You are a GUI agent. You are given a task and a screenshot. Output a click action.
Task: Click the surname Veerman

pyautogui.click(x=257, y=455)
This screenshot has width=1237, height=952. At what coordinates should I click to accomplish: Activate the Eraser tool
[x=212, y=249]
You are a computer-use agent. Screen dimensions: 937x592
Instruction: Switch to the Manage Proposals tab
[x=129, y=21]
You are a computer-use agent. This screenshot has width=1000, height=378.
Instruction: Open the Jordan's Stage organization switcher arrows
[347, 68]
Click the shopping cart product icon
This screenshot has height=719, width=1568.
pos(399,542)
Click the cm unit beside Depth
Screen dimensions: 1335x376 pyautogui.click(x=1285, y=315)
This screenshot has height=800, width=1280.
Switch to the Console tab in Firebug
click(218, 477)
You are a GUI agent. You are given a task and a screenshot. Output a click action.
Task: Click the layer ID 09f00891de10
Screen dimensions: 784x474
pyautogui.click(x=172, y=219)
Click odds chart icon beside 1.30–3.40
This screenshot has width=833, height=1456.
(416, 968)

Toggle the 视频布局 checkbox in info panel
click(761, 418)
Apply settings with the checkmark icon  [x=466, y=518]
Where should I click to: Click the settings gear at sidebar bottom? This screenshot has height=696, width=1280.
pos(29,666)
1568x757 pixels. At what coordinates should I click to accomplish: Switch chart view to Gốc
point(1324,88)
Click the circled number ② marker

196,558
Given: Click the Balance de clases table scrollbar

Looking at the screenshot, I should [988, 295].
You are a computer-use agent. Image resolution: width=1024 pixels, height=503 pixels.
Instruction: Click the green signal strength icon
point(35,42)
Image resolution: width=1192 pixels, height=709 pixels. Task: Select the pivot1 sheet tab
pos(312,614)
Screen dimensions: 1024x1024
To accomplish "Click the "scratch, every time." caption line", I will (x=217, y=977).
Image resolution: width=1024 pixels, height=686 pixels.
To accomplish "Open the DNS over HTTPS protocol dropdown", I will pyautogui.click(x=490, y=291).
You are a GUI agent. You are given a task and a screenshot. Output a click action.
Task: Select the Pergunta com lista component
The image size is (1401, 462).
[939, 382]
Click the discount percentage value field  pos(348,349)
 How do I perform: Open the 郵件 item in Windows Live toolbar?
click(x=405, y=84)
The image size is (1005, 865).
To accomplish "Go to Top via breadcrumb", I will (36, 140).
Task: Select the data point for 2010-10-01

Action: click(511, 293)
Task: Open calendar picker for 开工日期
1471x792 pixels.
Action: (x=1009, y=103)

# # # # #

In the listing above, find the line with "Where should I" and set down that line and all after it exactly, through the final line.

[Result for this task]
Where should I click to: Click the settings gear at sidebar bottom? This screenshot has height=696, width=1280.
pos(29,666)
1568x757 pixels. At what coordinates should I click to accomplish: Switch chart view to Gốc
point(1324,88)
Click the circled number ② marker

196,558
Given: Click the Balance de clases table scrollbar

Looking at the screenshot, I should [988, 295].
You are a computer-use agent. Image resolution: width=1024 pixels, height=503 pixels.
Instruction: Click the green signal strength icon
point(35,42)
Image resolution: width=1192 pixels, height=709 pixels. Task: Select the pivot1 sheet tab
pos(312,614)
Screen dimensions: 1024x1024
To accomplish "Click the "scratch, every time." caption line", I will (x=217, y=977).
Image resolution: width=1024 pixels, height=686 pixels.
To accomplish "Open the DNS over HTTPS protocol dropdown", I will pyautogui.click(x=490, y=291).
You are a GUI agent. You are given a task and a screenshot. Output a click action.
Task: Select the Pergunta com lista component
The image size is (1401, 462).
[939, 382]
Click the discount percentage value field  pos(348,349)
 How do I perform: Open the 郵件 item in Windows Live toolbar?
click(x=405, y=84)
The image size is (1005, 865).
To accomplish "Go to Top via breadcrumb", I will (36, 140).
Task: Select the data point for 2010-10-01

Action: click(511, 293)
Task: Open calendar picker for 开工日期
1471x792 pixels.
Action: (x=1009, y=103)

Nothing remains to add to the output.